### Excerpt to read
===
Those sassy Scandanavians. This may not be Bergman’s finest
film, but all the same there’s a dexterity to the composition and thematic
which marks it out. David is a successful gynaecologist who is having an affair
with one of his patients. But when he learns that his wife is headed for
Copenhagen to hook up with her old flame, Carl-Adam, he realises the error of
his ways and takes drastic action.
Although there’s something slightly stagey about the film’s
scenes, a reminder of Bergman’s debt to the theatre, there’s also a great deal
of play with regard to the timeline and the revelation of information to the
audience. At first we have no idea that the attractive woman who David sits
next to in the train is actually his wife and the film cleverly manages to
sustain the conceit for an entire scene. The writer plays fast and loose with
the use of flashback, jumping back twenty years to show the unlikely
circumstances under which David and Marianne’s marriage came about. The film,
with its set-piece scenes might look a bit dated, but if a contemporary
scriptwriter chopped and changed as effectively as this, the critics would be
swooning.
===
### Provided information
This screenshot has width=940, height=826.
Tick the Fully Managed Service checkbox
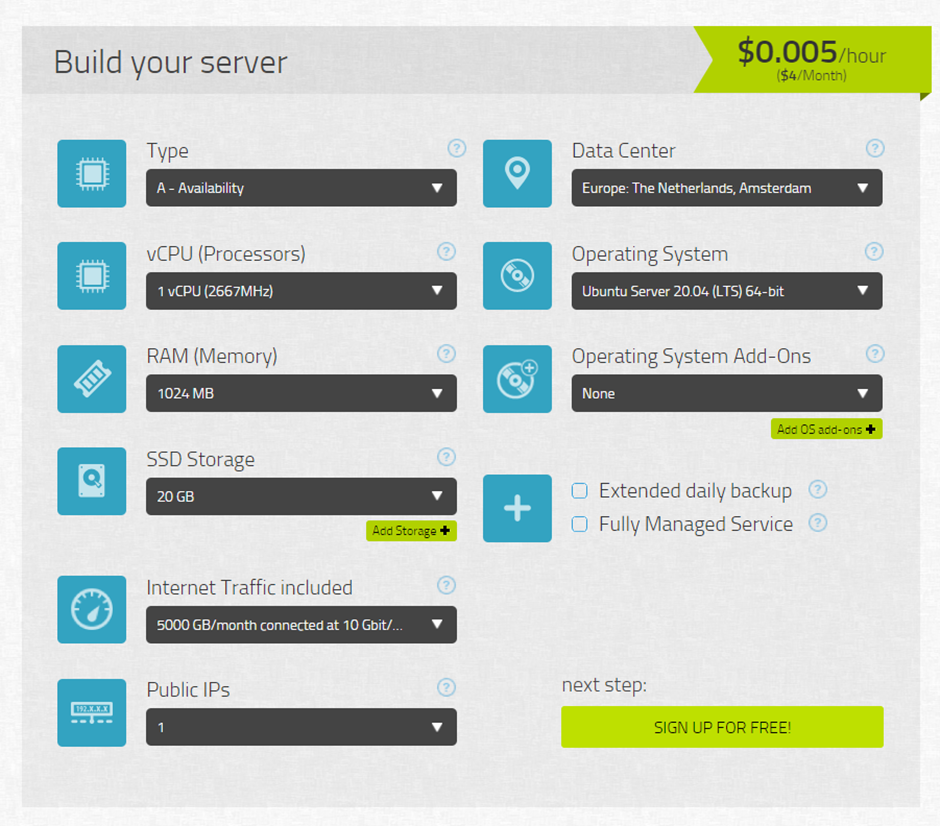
===
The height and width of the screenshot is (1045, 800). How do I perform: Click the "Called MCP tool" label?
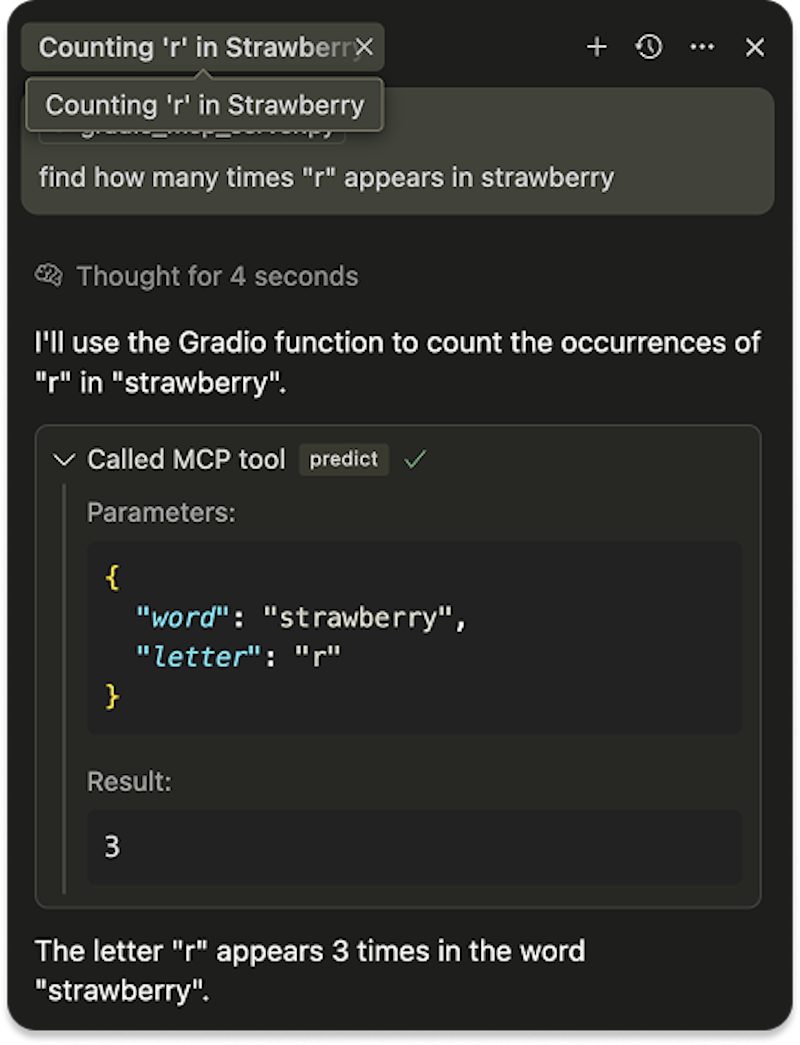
===
### Tasks for this exercise
A. Answer these about the film review, one line each:
(i) What is David's profession?
(ii) Which city is David's wife headed for?
(iii) How many years back does the flashback jump?
B. Extract word for word the passage of the film review between "Those sassy Scandanavians." and "takes drastic action.", inclusive.
The items are separate material with no connection to the film review.

### Answers provided
A.
(i) He is a successful gynaecologist.
(ii) Copenhagen.
(iii) Twenty years.

B.
Those sassy Scandanavians. This may not be Bergman’s finest
film, but all the same there’s a dexterity to the composition and thematic
which marks it out. David is a successful gynaecologist who is having an affair
with one of his patients. But when he learns that his wife is headed for
Copenhagen to hook up with her old flame, Carl-Adam, he realises the error of
his ways and takes drastic action.